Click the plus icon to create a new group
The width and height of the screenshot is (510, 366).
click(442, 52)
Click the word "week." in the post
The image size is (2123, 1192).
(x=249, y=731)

Aim of the exercise » The entries listed above are to be output exactly. Leave none out.

Exercise answer »
Click the plus icon to create a new group
The width and height of the screenshot is (510, 366).
click(442, 52)
Click the word "week." in the post
The image size is (2123, 1192).
(x=249, y=731)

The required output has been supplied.